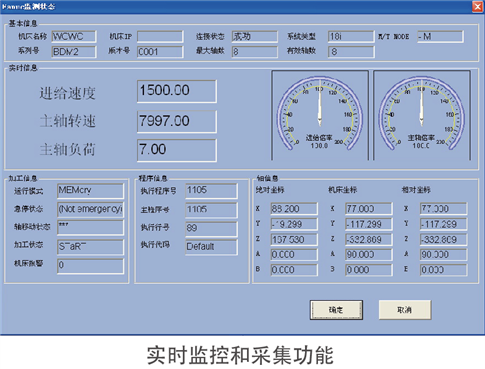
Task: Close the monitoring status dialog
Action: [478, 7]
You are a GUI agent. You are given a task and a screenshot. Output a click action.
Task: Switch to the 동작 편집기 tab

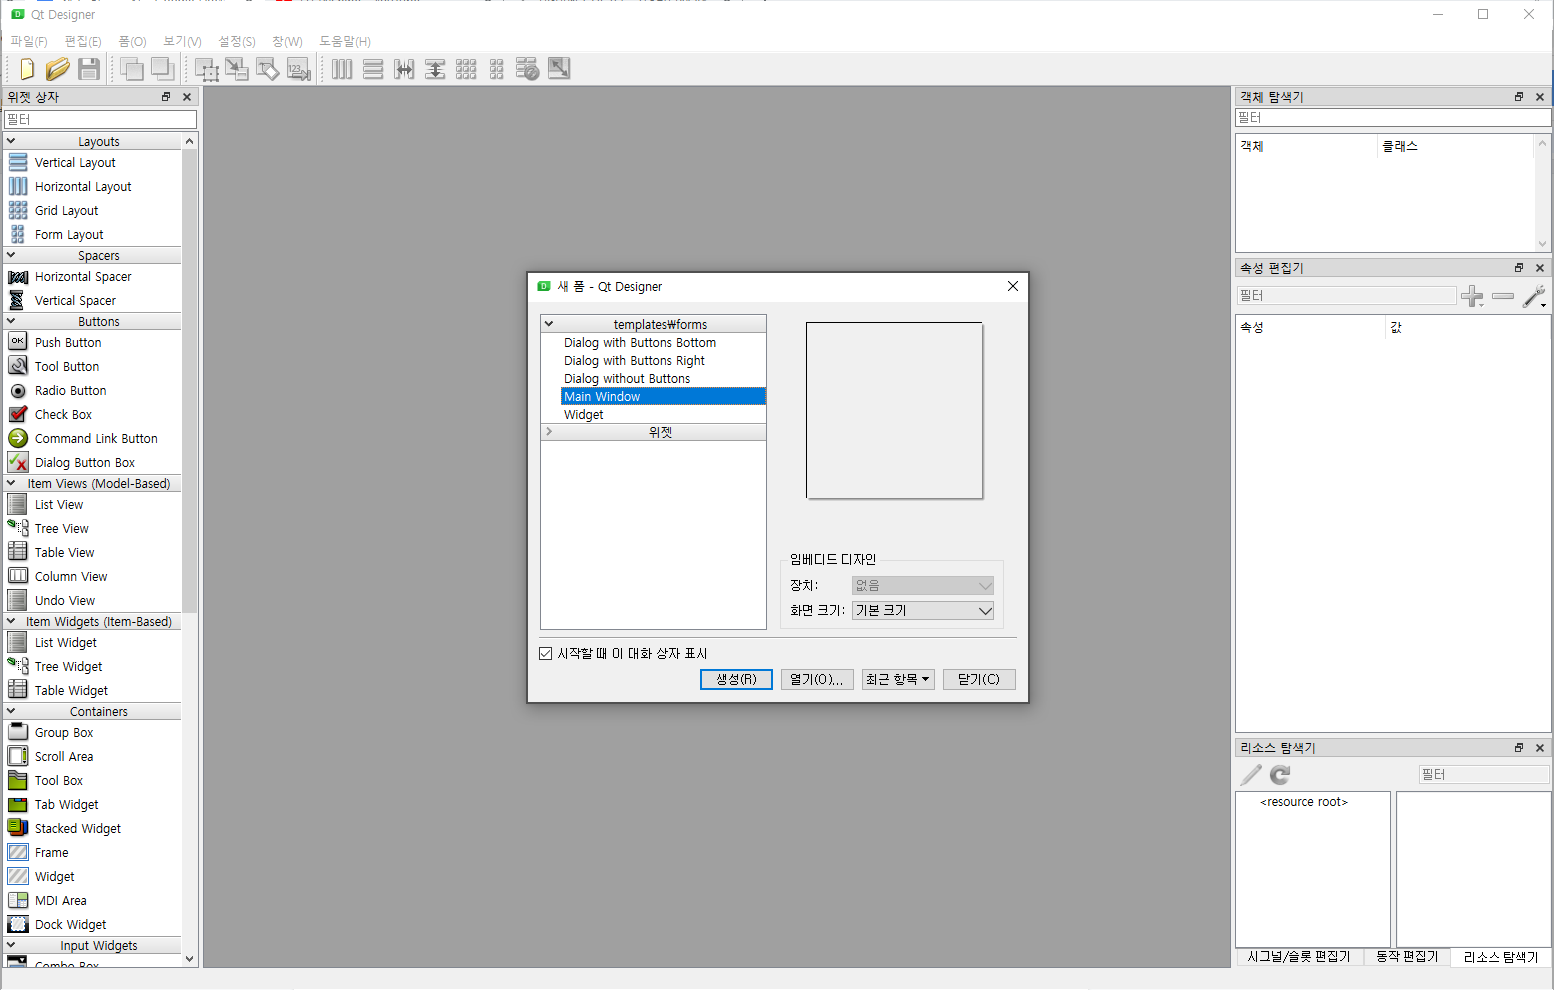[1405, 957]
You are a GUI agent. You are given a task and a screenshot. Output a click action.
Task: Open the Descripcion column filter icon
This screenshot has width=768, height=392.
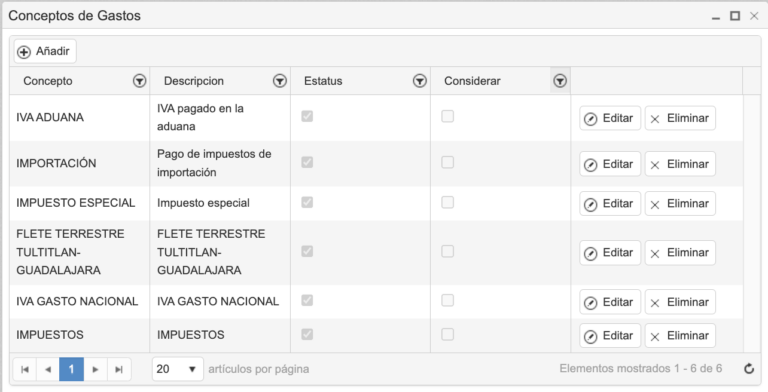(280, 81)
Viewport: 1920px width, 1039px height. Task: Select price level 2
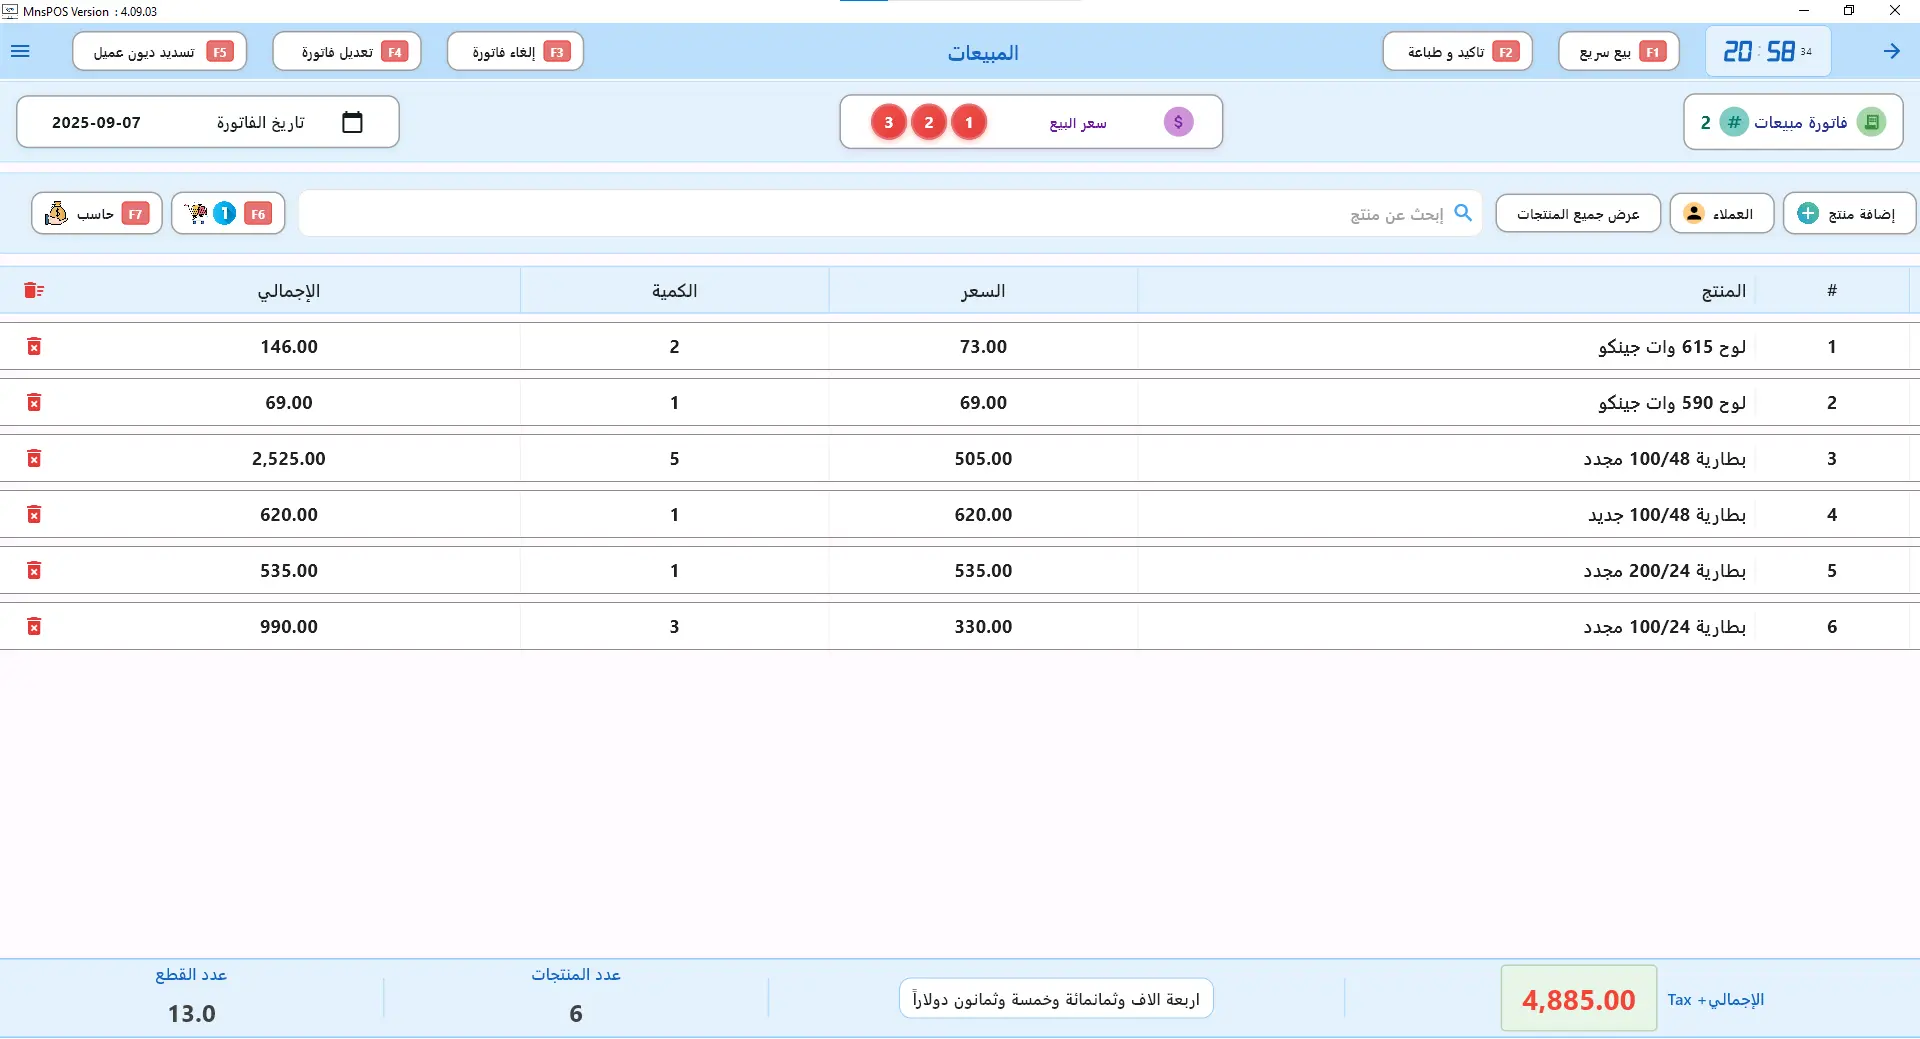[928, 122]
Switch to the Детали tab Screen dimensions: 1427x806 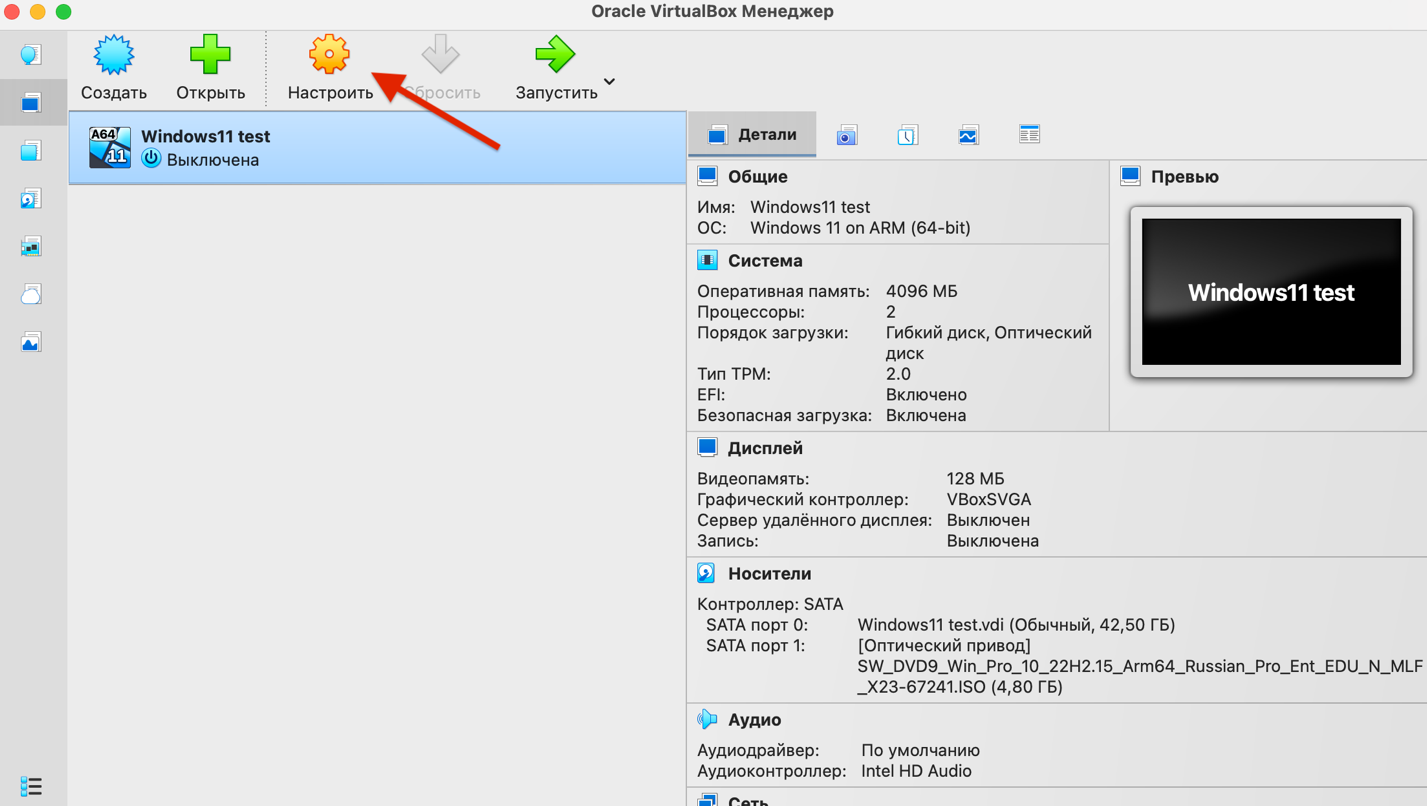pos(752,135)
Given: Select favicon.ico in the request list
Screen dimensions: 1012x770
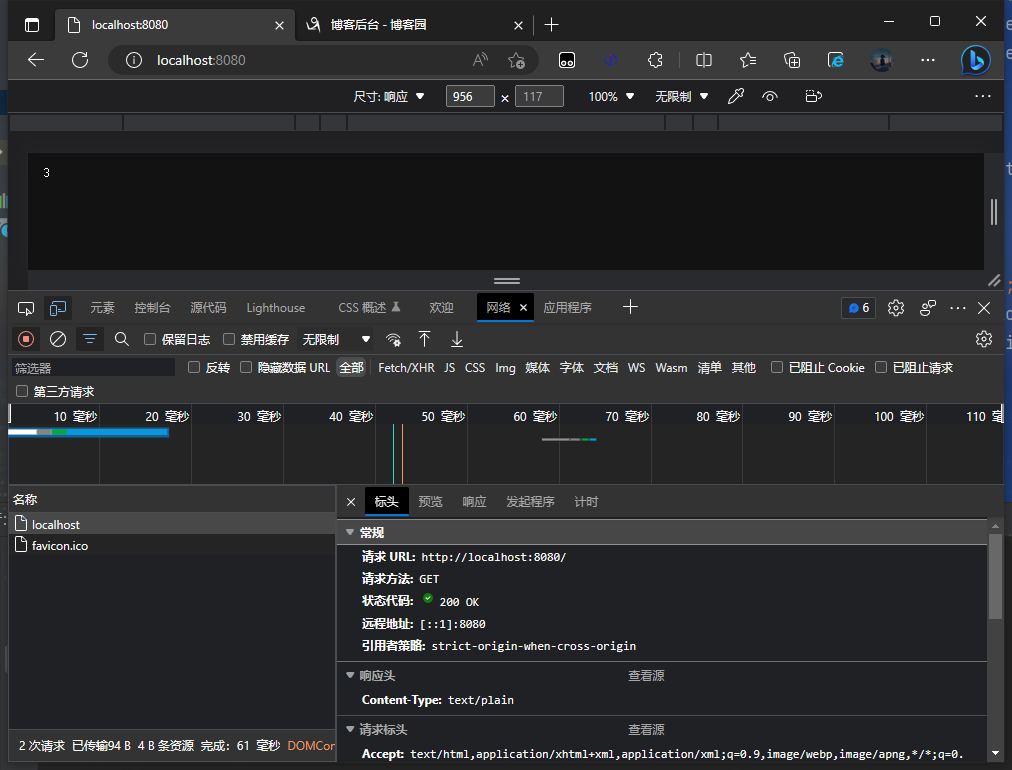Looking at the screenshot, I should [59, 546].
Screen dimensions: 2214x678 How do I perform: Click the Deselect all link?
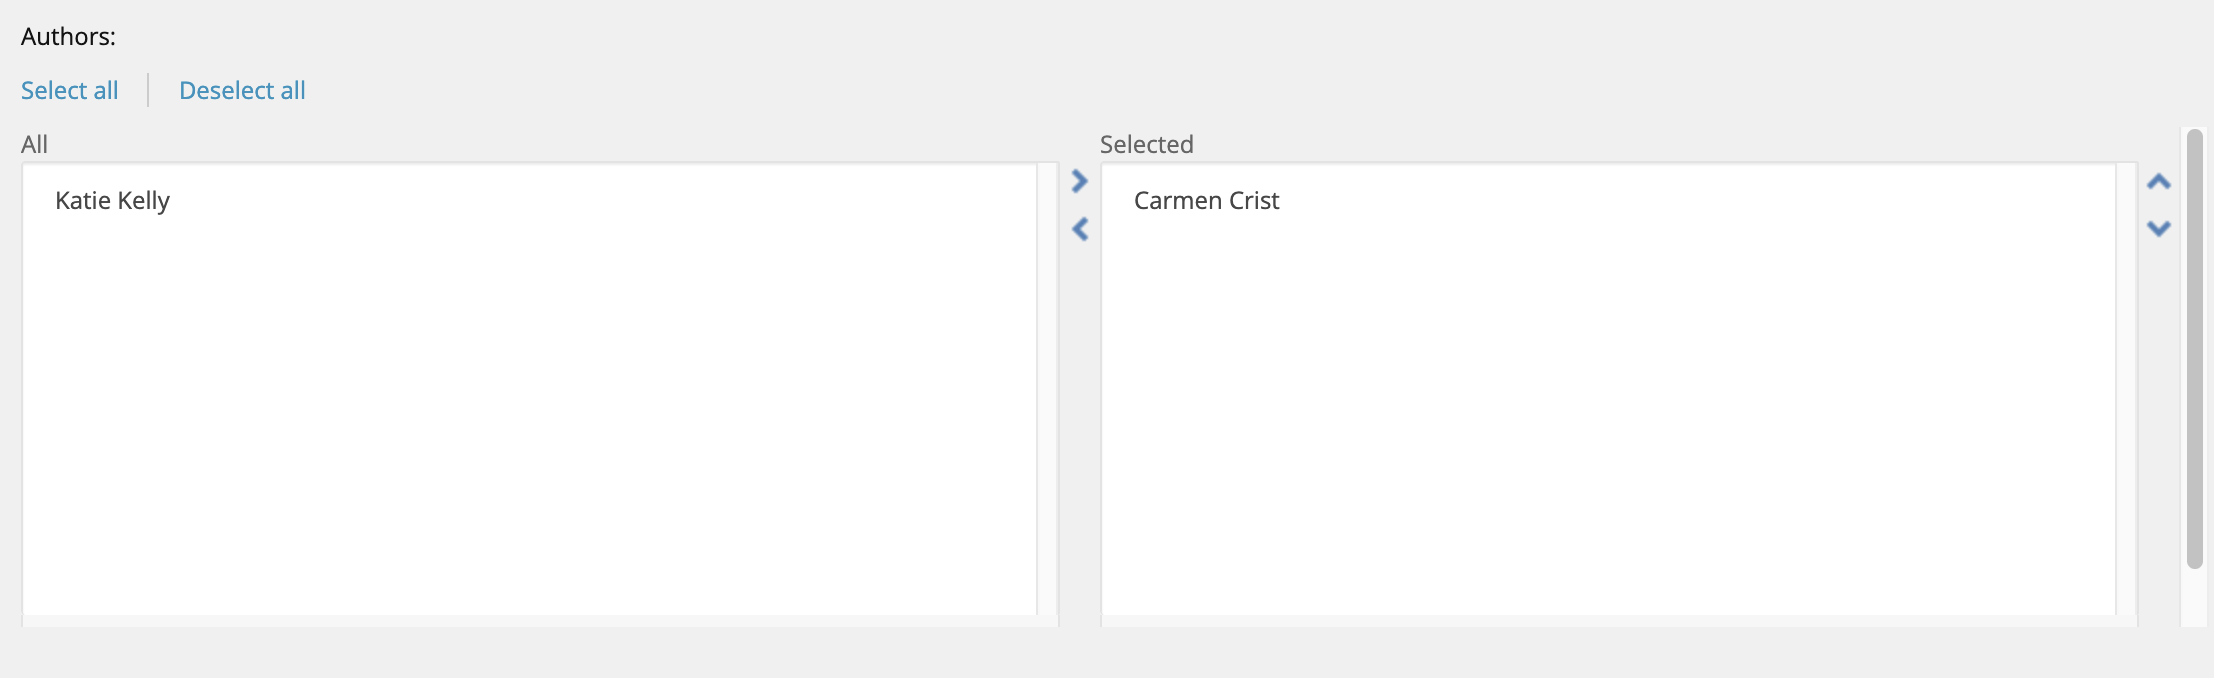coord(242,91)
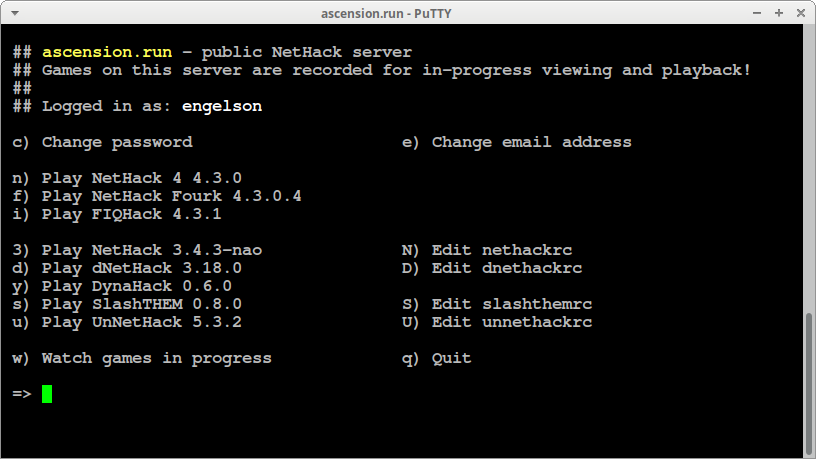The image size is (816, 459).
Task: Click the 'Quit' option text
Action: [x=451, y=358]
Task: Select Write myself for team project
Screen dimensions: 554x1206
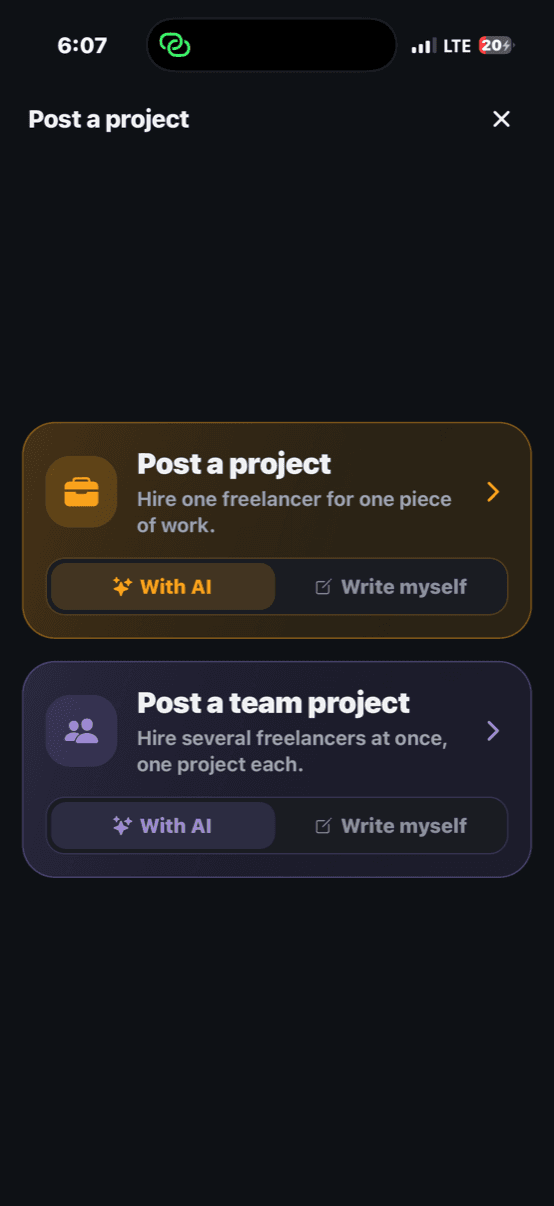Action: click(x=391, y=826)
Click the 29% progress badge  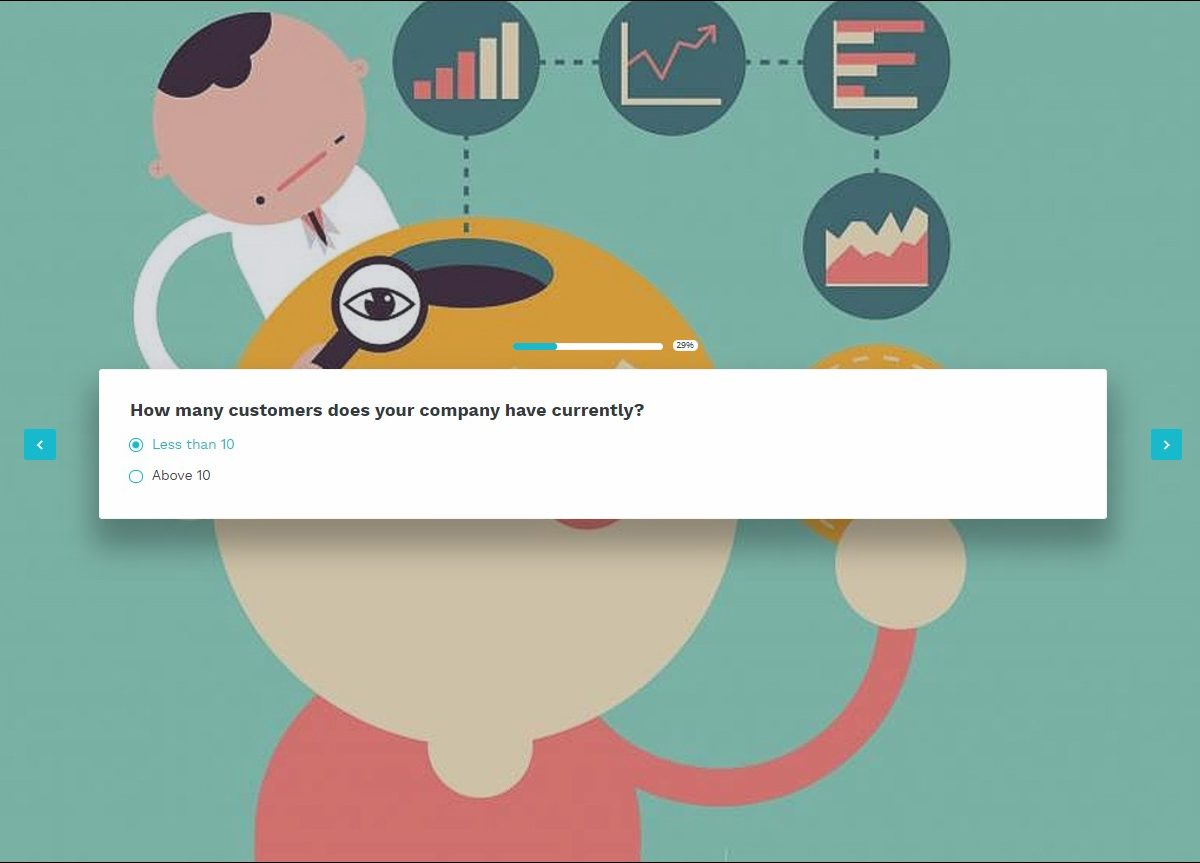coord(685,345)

● Task statement
In the listing above, find the line containing "Screen dimensions: 2214x678" and the line containing "Task: Select Write myself for team project", then print exactly those two lines and every line between them, minus the pictures.

● Answer to this exercise
Screen dimensions: 2214x678 How do I perform: Click the Deselect all link?
coord(242,91)
The image size is (816, 459).
Task: Click the 'Quit' option text
Action: [x=451, y=358]
Task: Select Write myself for team project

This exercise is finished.